El régimen lo había destinado a enseñar sus letras al fin del mundo, excomulgado por el gremio, castigado por ser demasiado culto, díscolo y vanidoso.
Maldijo su destierro y desdeñó la posibilidad de enseñar a muchachos provincianos, después de haber dado cátedra en escuelas de la flor y nata . Pero se acostumbró, e hizo su trabajo con distinción, porque amaba los libros, los verbos y al Quijote de la Mancha.
Bebía vodka los fines de semana. Lo bebía porque decía que después de tomarlo se le salía por los ojos, como una purga de penas antiguas. Por las noches paseaba solo, rumiando sus rabias, las que de vez en cuando aliviaba en alguna gresca callejera o en algún amorío breve y ardiente.

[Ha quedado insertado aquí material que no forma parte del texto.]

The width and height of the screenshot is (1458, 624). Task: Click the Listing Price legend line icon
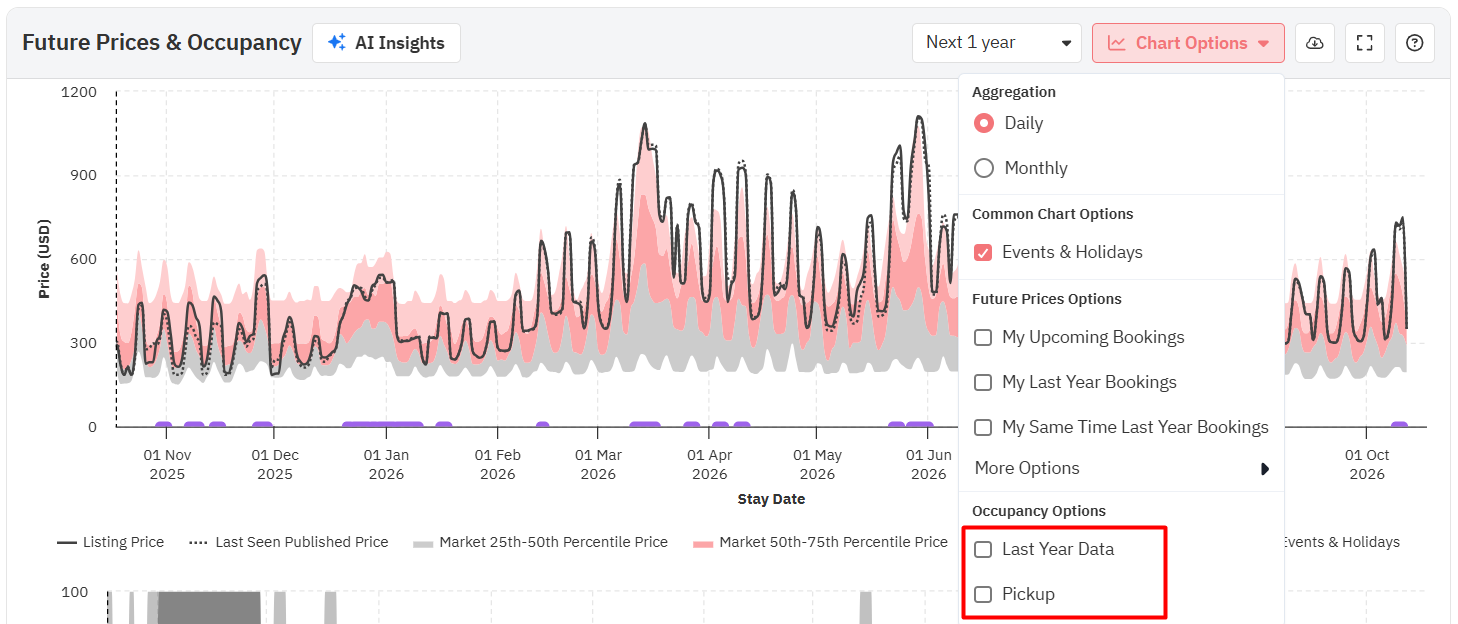coord(67,542)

Hizo cuanto pudo por despertar a sus estudiantes, por zamarrear sus mentes, por mostrarles horizontes lejanos, por promover una diáspora que los llevara por el mundo. Alentó e inspiró (más allá de lo él nunca supo) a quienes lo escucharon, pero llegó a ser cruel con quienes no. Fue admirado y fue detestado.

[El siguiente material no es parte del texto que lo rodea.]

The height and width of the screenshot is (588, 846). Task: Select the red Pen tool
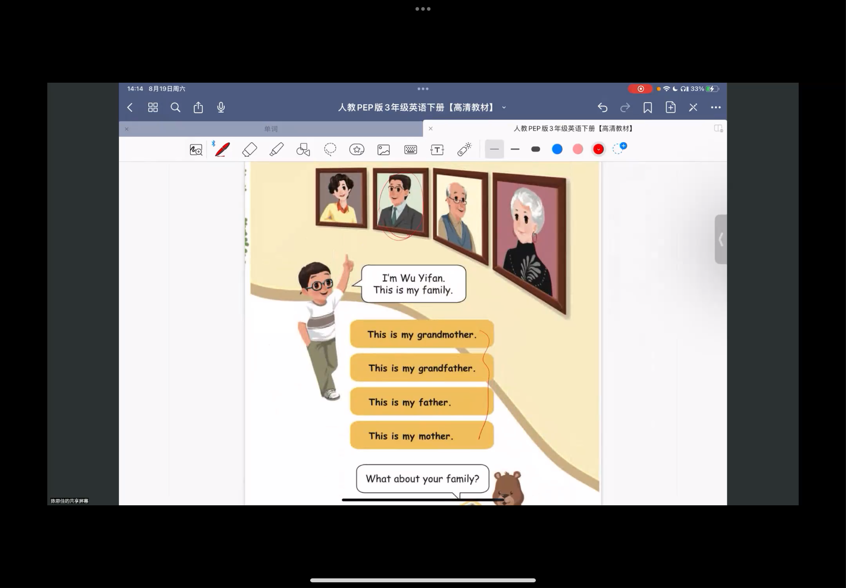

Se quitó la vida de súbito, como una sorpresa brutal y de mal gusto, cuando ni el vodka ni las pasiones de una noche pudieron aliviar por un momento su espíritu atormentado, y dejó a sus a sus estudiantes, ya adultos, ya desparramados por el mundo, con un recuerdo imborrable y con una deuda de gratitud no declarada.